E-Reader War Heats Up and Amazon Launch New Imprints

Now that Transfection has flown the net, we can get back to business.

Tomorrow, I will continue my free guide to self-publishing with a section on pricing. Today, I want to look at some of the big news stories of the last week or so.

The E-Reader War Hots Up

On Monday, Canadian upstart Kobo launched a new touchscreen e-reader for the tasty price of $129.99. It only weighs 200 grams (take that, iPad!) and uses the same e-ink technology as the Kindle (easy on the eyes, can be read in sunlight). It can store up to 1,000 books (and can be expanded to 30,000 with memory cards).

One thing Amazon should take note of is that it will be available in multiple languages: English, French, German, Spanish, and Italian, and “customers will be able to use a localised store in their own language”. As a contrast, Amazon only ships the Kindle in English and with English instructions, usually with a US plug attached.

The following day, Barnes & Noble – who seem to have no interest in the international market – announced their new touchscreen e-ink Nook. While they have trumped the new Kobo on memory (can store 2,000 books) and battery-life (2 months rather than 1 month), it just doesn’t look as pretty. It will retail for $139.99

Amazon countered with their latest offering, an ad-supported 3G Kindle, priced at $164. The ads only display on start-up and when the Kindle is “sleeping”, but if that bothers you an ad-free version is available for $189.

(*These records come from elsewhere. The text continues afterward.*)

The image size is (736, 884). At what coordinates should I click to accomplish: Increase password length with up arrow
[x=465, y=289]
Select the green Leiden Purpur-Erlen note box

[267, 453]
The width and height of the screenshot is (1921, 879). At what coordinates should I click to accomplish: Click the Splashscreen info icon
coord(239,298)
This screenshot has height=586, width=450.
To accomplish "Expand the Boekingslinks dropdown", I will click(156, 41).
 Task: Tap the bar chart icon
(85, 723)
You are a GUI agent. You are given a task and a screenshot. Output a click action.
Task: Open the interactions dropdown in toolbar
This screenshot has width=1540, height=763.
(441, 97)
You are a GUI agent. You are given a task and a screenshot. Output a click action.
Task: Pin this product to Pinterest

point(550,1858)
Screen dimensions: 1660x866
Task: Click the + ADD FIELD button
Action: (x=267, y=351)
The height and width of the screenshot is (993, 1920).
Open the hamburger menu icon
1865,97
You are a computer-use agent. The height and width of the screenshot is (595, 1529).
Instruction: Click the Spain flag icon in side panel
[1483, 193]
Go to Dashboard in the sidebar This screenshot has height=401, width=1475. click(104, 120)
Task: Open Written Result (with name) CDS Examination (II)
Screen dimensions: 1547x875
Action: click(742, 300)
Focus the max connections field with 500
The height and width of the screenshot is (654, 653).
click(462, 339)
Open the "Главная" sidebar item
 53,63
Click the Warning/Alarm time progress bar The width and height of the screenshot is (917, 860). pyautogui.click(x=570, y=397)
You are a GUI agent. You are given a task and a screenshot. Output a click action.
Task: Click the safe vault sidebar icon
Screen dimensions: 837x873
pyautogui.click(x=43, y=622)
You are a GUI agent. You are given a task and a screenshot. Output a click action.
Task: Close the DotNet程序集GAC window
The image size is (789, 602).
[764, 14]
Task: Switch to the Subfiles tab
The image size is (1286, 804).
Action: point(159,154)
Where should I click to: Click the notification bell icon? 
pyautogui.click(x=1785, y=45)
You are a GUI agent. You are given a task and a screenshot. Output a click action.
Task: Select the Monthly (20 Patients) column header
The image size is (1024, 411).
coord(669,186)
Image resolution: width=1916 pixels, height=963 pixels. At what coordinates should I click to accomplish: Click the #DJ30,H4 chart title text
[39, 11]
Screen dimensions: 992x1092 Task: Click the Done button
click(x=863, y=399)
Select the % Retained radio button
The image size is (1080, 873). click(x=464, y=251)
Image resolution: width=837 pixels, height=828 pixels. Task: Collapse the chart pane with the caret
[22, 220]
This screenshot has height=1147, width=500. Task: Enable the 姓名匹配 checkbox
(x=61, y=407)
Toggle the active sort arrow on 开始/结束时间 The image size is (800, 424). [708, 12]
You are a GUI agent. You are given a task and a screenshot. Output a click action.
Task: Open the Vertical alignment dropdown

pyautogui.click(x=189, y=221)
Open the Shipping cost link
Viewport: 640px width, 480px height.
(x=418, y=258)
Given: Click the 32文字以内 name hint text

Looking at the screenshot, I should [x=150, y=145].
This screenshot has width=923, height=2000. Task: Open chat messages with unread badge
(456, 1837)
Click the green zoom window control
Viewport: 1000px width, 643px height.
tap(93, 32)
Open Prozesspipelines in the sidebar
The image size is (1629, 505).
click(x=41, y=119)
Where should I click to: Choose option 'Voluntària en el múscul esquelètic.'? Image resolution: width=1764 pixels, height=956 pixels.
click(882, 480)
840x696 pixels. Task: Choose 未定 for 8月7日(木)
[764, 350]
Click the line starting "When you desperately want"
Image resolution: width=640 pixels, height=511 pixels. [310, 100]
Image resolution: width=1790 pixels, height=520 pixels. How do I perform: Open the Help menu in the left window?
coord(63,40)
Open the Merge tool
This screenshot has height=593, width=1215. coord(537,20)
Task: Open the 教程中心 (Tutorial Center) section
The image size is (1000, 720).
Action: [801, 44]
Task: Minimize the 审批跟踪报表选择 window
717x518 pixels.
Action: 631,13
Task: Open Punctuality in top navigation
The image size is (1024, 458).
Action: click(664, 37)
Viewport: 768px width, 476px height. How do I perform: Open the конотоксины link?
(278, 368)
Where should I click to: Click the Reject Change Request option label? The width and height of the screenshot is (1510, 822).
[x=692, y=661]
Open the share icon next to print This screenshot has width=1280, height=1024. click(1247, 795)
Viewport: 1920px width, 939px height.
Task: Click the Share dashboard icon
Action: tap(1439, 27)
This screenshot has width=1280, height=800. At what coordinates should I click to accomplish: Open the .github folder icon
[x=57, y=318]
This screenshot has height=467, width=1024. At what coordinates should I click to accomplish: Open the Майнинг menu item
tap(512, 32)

Expect even more models and even lower prices by September in time for the holiday season. What will this mean? More people switching to e-books, and a surge in e-book sales as they “load up” their devices. This market is getting bigger all the time, and it’s only going to get bigger.

Waterstones Bought for £53m

The largest book chain in the UK – Waterstones – has finally found a buyer – news that will be cheered by everyone in the book business in the UK (and readers too). Russian billionaire Alexander Mamut’s first move was to appoint highly respected indie bookseller James Daunt as the managing director.

Excellent analysis over at Declan Conner’s blog.

Liberty Media makes play for Barnes & Noble

In a surprise move, John Malone’s Liberty Media have made an offer to buy 70% of Barnes & Noble in a deal that would value the company at $1.02 billion, if it goes ahead. One of the prime motivators for such a high price seems to be the outstanding success of the Nook colour, which has captured some market share from Amazon.

New Imprint for Amazon

Last week, Amazon launched their fifth publishing imprint. Thomas & Mercer will focus on mysteries and thrillers, launching with four titles in the fall. This comes hot on the heels of their announcement regarding their new romance imprint, Montlake.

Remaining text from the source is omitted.